The narrative ambiguity is reflected in the chapter titles: "I will have murdered", "I murdered", "I would have murdered", "I shall murder", "I murdered", "I murder" and "I had murdered." The bulk of the text is narrated in first person by the amnesiac protagonist. Her narration is framed by a fairy-tale style prologue (omitted in the English translation) and a very short epilogue in the style of a news item. They are both told in third person by an unidentified narrator. The chapters “I shall murder” and “I murder” are also narrated in third person but the chapters that follow identify them as transpositions of the oral accounts given to the heroine by Jeanne Murneau and Serge Reppo respectively.

== Reception ==
Trap for Cinderella was the winner of the 1963 Grand Prix de Littérature policière in France, and was described as "a Simenon proofread by Robbe-Grillet" and "Marienbad of the crime novels."

Anthony Boucher called it "a beautifully intricate essay in novel-writing and mystery-making," in which "the uncertainties and ambivalence are sustained with great skill", and added that the novel "certainly maintains Japrisot's reputation as a highly original and professional writer of murder-suspense." Martin Hurcombe and Simon Kemp write that "Japrisot's innovation... lies in the extreme juxtaposition of the competing versions of the event, and the ambiguity that results both from this and the use of an amnesiac detective, a device that has become more current since the publication of Piège." Shoshana Felman called it a "spectacular literary achievement" and "arguably the most literally remarkable crime novel ever written in French." Télérama wrote: "Sébastien Japrisot does not just play with the nerves of the reader, he takes the latter through the looking glass and then shatters it."

==Publications in English==
- New York: Simon and Schuster, 1964
- London: Souvenir Press, 1965
- Harpenden, Herts: No Exit Press, 1990
- New York: Plume, 1997

== Adaptations ==
===Film and TV===
- 1965: Trap for Cinderella, French film directed by André Cayatte. Michele and Domenica are played by the same actress - Dany Carrel
- 2000: Traektoriya babochki (Trajectory of the Butterfly), Russian TV miniseries directed by Yuri Goldin and Sergei Babitsky. Michele and Domenica (here named Masha and Anya) and the amnesiac heroine are played by three different actresses
- 2013: Trap for Cinderella, British film directed by Iain Softley. Michele and Domenica are played by two different actresses - Tuppence Middleton and Alexandra Roach.

===Stage===
2018: Piège pour Cendrillon (France), adapted into a play by Aïda Asgharzadeh and directed by Sébastien Azzopardi at the Théâtre du Palais Royal.

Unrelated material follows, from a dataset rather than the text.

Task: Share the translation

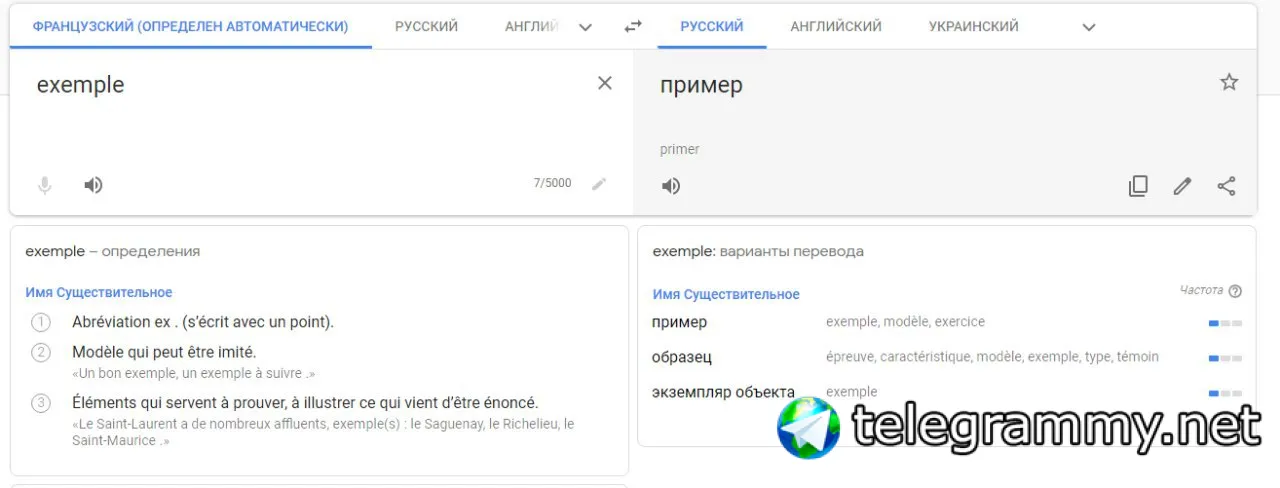Action: [1227, 186]
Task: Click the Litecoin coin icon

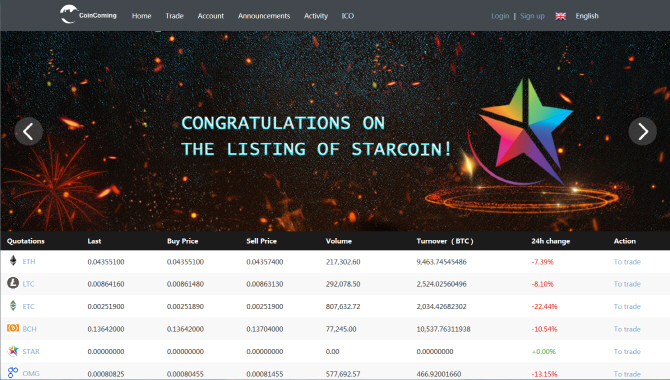Action: click(13, 283)
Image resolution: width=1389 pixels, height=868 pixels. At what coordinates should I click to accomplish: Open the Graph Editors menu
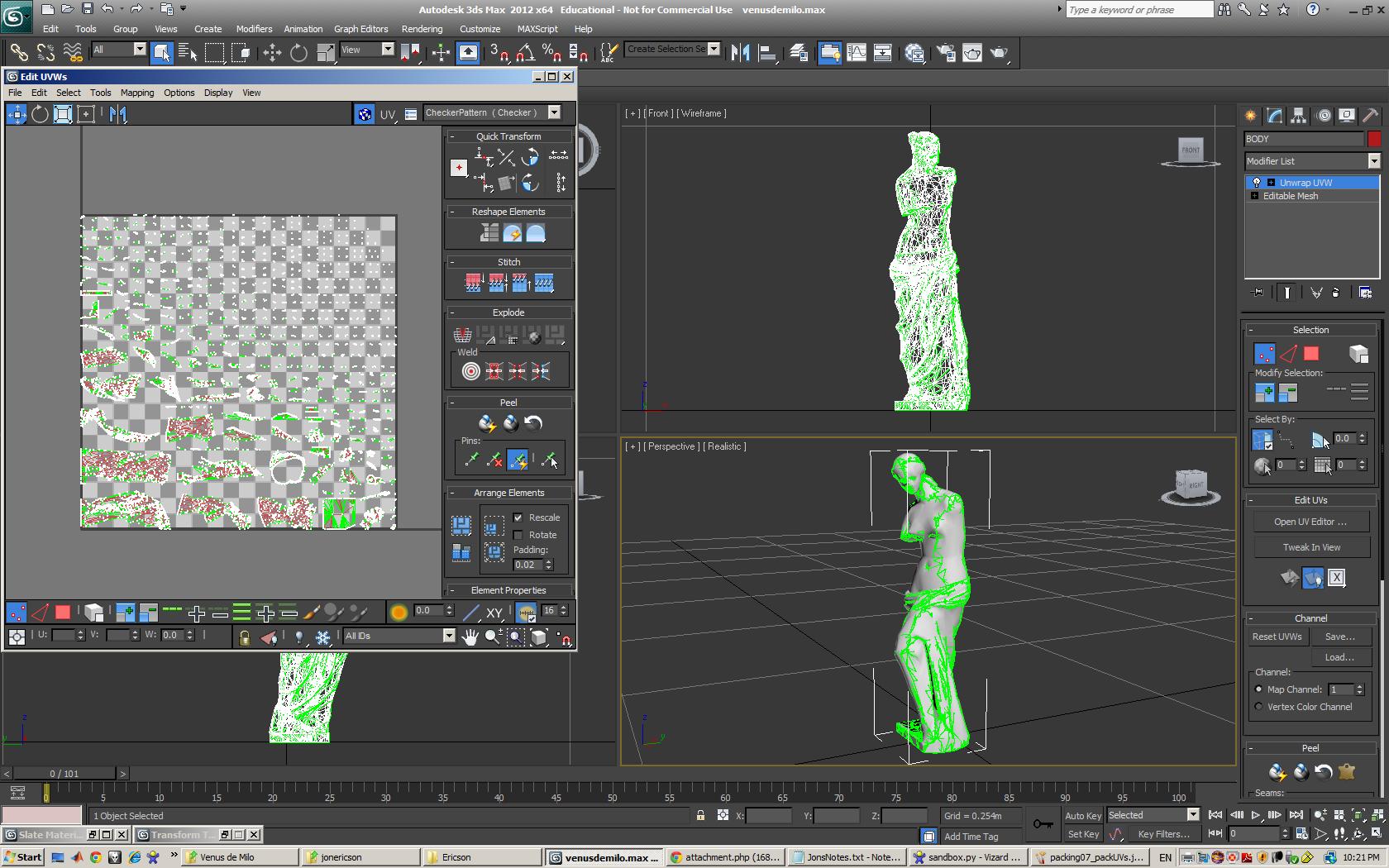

==In the works of others==
Thierry Jonquet said that his novel Mygale (1984) was inspired by Trap for Cinderella. Following Japrisot's example with the narrator taking on the quadruple role of being detective, witness, victim, and the culprit, Japanese writer Tōichirō Kujira in his mystery Futari no shinderera (Two Cinderellas, 2002) made one person performing an octuple role.